:: Sayfa

UĞUR MUMCU'NUN DİLİNDEN
KARABEKİR-ATATÜRK KAVGASI – 74
“Beni İstanbul 'dan çıkarmakla
ağır bir yükten kurtulacaklarını zannedenler, makul bir sebep aramakla
meşgul idiler.”
Bunu diyen, küçük deccallerin (“çok yalancı”ların) en büyüğü
Selanikli Mustafa Atatürk.
Falih Rıfkı Atay’a söylemiş.
Millet seçiyormuş gibi gösterip kendisinin seçip milletvekili
yaptığı Atay’a.. (Bkz. Falih Rıfkı
Atay, M. Kemal’in Mütareke Defteri ve
19 Mayıs, İstanbul: Cumhuriyet Gazetesi, 1999, s. 142.)
Selanikli, bu lafıyla en iyi başardığı şeyi
yapıyor, yalan söylüyor, fakat sözünde doğru bir taraf var.
Gerçekten de onu, İstanbul dışına çıkarmak,
Anadolu’ya göndermek isteyenler vardı:
İngilizler.
*
İngilizler, onun, Lord Curzon’un projesini
gerçekleştirmek üzere Anadolu’ya gitmesini istiyorlardı.
Projenin esasını, önceki bölümlerde ayrıntılı
biçimde anlattığımız gibi, başkenti İstanbul değil bir Anadolu şehri
olan yeni bir devletin kurulması oluşturuyordu.

::::
:: Gösterilen Kayıtlar

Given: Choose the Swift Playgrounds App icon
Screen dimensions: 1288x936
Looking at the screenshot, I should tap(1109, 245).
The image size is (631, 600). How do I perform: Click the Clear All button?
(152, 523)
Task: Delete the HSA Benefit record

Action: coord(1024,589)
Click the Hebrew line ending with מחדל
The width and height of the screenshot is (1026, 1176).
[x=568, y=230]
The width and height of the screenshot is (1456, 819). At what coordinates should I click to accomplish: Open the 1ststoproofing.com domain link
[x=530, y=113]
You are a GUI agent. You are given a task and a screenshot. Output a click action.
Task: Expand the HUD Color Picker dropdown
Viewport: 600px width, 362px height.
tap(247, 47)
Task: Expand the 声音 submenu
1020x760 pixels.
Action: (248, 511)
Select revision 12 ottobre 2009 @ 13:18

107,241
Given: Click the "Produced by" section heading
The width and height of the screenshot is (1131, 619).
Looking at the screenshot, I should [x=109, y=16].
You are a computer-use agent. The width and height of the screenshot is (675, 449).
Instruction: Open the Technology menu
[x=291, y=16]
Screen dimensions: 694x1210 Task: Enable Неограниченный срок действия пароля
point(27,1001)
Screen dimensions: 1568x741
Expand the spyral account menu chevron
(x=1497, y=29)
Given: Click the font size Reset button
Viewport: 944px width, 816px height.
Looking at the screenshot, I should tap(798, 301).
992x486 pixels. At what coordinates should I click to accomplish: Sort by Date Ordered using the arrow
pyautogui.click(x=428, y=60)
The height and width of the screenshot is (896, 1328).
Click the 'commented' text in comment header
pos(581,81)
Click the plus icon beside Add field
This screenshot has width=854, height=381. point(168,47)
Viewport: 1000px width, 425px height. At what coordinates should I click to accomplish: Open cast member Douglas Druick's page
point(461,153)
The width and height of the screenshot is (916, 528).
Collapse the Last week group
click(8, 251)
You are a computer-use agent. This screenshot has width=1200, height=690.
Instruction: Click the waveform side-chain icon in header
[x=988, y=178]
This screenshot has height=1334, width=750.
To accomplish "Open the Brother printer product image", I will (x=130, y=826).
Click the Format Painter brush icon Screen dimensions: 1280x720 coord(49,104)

::::

#### Yönergeler:
1: Karabekir-Atatürk kavgası metnine göre Lord Curzon'un projesinin esası neydi?
2: Karabekir-Atatürk kavgası metnini son cümlesinin ardından sürdürün.

#### Çözümlü Sorular:
1: Başkenti İstanbul değil, bir Anadolu şehri olan yeni bir devletin kurulmasıydı.

2:
Başkentin İstanbul olmaması; yeni
devletin imparatorluk bakiyesi ve mirasçısı gibi görülmemesi, Frigya ve
Lidya gibi küçük ölçekli bir “tarih kazası” izlenimi vermesi açısından önem
taşıyordu.
Devlet “ümmet” devleti değil “milli devlet”
(ulus-devlet) olmalı, hilafete son vermeli, laikliği (siyasal
dinsizliği) benimsemeli, böylece Türkler’in İslam dünyasındaki liderlik
pozisyonunun canına okumalıydı.
Türk’ün İslam dünyasındaki liderlik pozisyonunu
İngilizler dışarıdan müdahale ile zorla elinden alamazlardı, fakat Türk
milletini temsil etme iddiasındaki yeni devlet liderlikten kendiliğinden
vazgeçtiğinde mesele tereyağından kıl çekercesine kolayca halledilmiş olurdu.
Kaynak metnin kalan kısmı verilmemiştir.